# WORK INSTRUCTION
Return, word for word, the lines of the listing below from the one with "[Print] (361, 499)" through the one with "[logo W&F] (161, 40)", and no other lines.

# SUPPLIED INFORMATION
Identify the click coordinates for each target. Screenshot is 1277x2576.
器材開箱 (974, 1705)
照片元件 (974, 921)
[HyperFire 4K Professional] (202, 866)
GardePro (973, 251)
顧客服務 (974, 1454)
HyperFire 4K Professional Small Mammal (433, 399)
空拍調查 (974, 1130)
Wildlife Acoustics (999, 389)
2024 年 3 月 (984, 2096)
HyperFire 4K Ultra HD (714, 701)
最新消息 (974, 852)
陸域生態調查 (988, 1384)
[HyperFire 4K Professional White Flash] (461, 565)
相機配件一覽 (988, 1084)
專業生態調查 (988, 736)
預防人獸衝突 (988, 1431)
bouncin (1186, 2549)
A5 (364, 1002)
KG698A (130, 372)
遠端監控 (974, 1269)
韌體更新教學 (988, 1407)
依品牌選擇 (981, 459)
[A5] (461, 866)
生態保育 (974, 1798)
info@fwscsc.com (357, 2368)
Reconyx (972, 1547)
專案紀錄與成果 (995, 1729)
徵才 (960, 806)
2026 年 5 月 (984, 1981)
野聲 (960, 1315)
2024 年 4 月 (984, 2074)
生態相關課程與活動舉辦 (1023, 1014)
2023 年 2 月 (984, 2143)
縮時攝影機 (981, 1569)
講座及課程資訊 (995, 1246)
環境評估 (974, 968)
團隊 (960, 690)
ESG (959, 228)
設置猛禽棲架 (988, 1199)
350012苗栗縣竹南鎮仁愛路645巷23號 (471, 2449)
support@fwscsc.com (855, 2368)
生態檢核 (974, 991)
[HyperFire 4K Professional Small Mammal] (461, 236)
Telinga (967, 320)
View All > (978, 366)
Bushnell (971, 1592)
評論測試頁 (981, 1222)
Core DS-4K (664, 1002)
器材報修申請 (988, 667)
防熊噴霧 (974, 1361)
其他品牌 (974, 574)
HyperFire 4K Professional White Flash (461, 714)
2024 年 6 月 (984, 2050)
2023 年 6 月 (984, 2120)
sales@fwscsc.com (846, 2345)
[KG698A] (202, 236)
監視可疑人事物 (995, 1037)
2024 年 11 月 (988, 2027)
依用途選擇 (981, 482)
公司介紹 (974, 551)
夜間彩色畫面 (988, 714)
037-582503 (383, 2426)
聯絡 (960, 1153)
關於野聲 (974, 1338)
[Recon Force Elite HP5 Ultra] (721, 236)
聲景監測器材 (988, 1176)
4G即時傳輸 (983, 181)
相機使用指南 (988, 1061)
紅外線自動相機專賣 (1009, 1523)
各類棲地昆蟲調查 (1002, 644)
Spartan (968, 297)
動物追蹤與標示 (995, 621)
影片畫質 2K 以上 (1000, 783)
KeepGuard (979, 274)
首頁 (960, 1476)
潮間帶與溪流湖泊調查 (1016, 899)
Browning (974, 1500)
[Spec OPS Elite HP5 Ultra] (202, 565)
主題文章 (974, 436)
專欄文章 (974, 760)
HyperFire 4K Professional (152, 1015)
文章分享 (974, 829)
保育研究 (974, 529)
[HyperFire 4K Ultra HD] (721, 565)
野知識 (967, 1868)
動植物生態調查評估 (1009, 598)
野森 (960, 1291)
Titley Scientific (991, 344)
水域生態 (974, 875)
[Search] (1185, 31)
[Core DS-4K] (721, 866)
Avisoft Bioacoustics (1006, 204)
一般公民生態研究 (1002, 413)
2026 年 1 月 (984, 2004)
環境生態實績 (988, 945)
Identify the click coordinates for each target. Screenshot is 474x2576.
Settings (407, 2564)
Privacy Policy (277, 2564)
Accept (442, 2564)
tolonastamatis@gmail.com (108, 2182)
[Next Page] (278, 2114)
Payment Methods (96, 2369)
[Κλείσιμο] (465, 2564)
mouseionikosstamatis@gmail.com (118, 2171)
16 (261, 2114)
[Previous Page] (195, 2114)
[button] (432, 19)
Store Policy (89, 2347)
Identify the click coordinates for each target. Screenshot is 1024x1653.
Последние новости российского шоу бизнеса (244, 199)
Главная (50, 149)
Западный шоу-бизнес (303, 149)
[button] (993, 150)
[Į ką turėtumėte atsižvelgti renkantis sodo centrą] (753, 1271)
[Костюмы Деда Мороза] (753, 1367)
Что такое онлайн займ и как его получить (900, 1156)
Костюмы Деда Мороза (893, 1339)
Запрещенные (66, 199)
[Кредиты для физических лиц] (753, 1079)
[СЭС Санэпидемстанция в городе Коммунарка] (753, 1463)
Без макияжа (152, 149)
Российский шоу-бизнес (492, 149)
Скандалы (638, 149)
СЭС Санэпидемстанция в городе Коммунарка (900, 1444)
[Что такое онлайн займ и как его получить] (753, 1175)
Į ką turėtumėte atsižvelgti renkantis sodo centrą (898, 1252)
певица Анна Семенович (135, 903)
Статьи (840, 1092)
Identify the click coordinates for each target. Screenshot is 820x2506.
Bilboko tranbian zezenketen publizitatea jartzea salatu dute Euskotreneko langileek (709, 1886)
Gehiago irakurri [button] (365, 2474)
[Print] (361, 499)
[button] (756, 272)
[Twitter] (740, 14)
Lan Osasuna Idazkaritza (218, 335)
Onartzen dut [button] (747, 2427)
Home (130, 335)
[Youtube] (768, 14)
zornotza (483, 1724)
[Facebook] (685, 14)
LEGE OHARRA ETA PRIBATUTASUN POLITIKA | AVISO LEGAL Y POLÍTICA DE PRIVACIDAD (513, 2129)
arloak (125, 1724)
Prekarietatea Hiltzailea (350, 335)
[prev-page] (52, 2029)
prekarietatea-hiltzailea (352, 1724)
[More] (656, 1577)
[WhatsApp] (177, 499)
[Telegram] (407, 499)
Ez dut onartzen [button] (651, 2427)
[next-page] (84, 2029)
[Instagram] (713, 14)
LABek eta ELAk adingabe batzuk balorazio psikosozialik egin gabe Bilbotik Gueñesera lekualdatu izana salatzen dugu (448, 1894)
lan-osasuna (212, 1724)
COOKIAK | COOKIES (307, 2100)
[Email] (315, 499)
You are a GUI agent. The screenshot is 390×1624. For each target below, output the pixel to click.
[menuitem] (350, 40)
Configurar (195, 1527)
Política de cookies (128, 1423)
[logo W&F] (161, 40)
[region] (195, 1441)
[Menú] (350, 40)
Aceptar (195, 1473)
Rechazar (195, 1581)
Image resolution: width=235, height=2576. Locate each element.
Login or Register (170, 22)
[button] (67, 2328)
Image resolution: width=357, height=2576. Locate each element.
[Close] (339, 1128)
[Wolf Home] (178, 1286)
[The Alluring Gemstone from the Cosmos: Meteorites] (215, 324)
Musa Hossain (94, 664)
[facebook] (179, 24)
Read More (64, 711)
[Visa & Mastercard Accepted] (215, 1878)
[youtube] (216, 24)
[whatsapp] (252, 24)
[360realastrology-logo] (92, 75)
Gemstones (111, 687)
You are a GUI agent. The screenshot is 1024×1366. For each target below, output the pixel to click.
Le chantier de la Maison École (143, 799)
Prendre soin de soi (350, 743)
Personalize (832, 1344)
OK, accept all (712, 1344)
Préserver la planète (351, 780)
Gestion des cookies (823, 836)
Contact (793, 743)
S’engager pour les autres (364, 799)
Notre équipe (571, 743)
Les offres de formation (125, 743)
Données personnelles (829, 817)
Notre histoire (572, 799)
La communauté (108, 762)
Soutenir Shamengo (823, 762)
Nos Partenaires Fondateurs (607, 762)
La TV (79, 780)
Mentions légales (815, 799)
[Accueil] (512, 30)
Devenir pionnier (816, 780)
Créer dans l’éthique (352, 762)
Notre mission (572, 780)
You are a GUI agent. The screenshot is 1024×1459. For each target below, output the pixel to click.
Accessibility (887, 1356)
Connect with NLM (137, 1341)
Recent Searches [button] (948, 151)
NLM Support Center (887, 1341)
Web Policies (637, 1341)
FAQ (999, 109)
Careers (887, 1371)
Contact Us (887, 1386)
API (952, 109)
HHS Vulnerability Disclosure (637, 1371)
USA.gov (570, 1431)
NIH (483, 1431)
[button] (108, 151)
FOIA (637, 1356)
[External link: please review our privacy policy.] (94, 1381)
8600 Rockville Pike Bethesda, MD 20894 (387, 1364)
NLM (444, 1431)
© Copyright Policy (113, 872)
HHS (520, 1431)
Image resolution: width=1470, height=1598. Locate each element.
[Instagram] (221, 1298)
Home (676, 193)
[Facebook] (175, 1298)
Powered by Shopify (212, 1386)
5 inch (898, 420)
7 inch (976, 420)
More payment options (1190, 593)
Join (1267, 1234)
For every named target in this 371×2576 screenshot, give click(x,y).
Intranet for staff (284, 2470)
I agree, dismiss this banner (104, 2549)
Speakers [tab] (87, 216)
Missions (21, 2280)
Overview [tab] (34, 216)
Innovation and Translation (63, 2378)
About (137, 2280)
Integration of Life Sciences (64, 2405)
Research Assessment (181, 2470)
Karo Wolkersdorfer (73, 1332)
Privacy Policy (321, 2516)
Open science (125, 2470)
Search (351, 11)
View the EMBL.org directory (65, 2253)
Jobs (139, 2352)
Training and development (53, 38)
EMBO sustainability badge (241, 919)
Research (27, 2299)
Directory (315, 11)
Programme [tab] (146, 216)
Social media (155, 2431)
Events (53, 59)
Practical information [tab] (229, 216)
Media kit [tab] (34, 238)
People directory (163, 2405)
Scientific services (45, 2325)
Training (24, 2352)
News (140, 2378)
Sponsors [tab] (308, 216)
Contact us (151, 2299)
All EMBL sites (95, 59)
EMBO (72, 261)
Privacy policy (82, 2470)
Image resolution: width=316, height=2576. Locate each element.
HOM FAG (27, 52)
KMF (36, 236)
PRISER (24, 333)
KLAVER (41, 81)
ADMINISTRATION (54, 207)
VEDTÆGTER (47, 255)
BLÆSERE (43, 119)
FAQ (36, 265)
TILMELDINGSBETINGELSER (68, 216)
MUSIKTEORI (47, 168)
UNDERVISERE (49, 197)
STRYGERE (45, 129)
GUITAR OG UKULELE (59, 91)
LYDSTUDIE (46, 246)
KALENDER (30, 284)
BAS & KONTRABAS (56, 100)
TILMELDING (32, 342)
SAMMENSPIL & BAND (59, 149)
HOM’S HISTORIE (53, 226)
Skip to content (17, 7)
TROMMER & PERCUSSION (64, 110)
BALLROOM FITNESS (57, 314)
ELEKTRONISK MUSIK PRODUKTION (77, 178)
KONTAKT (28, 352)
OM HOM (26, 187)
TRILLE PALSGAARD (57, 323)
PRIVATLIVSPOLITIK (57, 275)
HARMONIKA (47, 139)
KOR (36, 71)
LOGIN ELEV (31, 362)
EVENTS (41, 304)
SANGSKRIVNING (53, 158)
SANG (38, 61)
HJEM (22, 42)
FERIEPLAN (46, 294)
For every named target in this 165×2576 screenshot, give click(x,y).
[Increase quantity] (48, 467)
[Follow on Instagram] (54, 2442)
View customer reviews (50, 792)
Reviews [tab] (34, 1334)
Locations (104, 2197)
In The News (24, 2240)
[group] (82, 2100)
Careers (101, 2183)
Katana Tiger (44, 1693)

# EXERCISE RESULT
[Print] (361, 499)
[button] (756, 272)
[Twitter] (740, 14)
Lan Osasuna Idazkaritza (218, 335)
Onartzen dut [button] (747, 2427)
Home (130, 335)
[Youtube] (768, 14)
zornotza (483, 1724)
[Facebook] (685, 14)
LEGE OHARRA ETA PRIBATUTASUN POLITIKA | AVISO LEGAL Y POLÍTICA DE PRIVACIDAD (513, 2129)
arloak (125, 1724)
Prekarietatea Hiltzailea (350, 335)
[prev-page] (52, 2029)
prekarietatea-hiltzailea (352, 1724)
[More] (656, 1577)
[WhatsApp] (177, 499)
[Telegram] (407, 499)
Ez dut onartzen [button] (651, 2427)
[next-page] (84, 2029)
[Instagram] (713, 14)
LABek eta ELAk adingabe batzuk balorazio psikosozialik egin gabe Bilbotik Gueñesera lekualdatu izana salatzen dugu (448, 1894)
lan-osasuna (212, 1724)
COOKIAK | COOKIES (307, 2100)
[Email] (315, 499)
You are a GUI agent. The screenshot is 390×1624. For each target below, output the pixel to click.
[menuitem] (350, 40)
Configurar (195, 1527)
Política de cookies (128, 1423)
[logo W&F] (161, 40)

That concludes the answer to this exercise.